**** Listed entries ****
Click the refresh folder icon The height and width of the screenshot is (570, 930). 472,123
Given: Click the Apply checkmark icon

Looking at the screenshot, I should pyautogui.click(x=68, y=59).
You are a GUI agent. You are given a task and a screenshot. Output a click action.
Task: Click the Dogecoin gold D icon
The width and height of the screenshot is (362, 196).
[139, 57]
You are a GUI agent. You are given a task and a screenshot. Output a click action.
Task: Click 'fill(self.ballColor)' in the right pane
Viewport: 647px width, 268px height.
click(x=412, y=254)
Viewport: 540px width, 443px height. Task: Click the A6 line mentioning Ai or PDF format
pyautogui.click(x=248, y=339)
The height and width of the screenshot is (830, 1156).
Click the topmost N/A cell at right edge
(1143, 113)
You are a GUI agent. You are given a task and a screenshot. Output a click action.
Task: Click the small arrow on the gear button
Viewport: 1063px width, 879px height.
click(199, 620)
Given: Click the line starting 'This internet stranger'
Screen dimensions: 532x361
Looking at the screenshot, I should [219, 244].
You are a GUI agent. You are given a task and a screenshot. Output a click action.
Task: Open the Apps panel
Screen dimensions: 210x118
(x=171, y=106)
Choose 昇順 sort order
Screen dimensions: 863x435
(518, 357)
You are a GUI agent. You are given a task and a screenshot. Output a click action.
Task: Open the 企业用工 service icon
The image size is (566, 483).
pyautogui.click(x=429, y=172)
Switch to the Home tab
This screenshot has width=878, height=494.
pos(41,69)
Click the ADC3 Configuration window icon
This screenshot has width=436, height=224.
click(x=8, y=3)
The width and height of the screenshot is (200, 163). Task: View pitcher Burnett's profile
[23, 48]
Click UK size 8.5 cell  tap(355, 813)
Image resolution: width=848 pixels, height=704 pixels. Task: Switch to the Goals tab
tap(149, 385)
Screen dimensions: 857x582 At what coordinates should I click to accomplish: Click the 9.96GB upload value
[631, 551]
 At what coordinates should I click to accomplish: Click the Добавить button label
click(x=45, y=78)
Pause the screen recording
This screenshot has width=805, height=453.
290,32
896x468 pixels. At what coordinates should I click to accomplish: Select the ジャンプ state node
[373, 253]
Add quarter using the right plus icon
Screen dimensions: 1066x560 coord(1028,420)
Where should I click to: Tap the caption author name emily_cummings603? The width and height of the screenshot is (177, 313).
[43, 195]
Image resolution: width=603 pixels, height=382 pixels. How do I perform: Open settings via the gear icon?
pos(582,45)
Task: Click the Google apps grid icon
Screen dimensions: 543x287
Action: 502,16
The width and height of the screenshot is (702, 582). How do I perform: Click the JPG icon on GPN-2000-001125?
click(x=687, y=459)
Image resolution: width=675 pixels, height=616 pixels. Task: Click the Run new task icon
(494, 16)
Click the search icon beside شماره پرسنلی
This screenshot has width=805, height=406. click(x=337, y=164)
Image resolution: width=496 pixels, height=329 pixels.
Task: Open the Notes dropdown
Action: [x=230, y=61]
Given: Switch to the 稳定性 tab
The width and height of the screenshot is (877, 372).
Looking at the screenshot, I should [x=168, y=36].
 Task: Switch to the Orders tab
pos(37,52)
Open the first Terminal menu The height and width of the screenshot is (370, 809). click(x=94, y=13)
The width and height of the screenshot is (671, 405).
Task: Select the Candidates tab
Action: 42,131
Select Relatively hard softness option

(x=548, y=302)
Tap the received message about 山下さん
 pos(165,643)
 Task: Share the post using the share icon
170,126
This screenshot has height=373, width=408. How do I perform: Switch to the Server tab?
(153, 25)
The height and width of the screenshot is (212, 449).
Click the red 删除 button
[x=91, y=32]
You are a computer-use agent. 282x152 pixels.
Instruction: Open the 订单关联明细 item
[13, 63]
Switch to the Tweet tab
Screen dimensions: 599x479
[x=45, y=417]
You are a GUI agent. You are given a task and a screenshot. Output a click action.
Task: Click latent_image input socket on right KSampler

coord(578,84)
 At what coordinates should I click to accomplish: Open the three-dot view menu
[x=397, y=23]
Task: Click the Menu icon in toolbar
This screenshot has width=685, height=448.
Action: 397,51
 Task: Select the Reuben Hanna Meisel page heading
****
- [Assignment]:
Starting with the line that holds "At what coordinates should I click to accomplish: Open", copy each remaining line of the listing above exactly, through the last one.

- [Solution for this problem]:
 At what coordinates should I click to accomplish: Open the three-dot view menu
[x=397, y=23]
Task: Click the Menu icon in toolbar
This screenshot has width=685, height=448.
Action: 397,51
 Task: Select the Reuben Hanna Meisel page heading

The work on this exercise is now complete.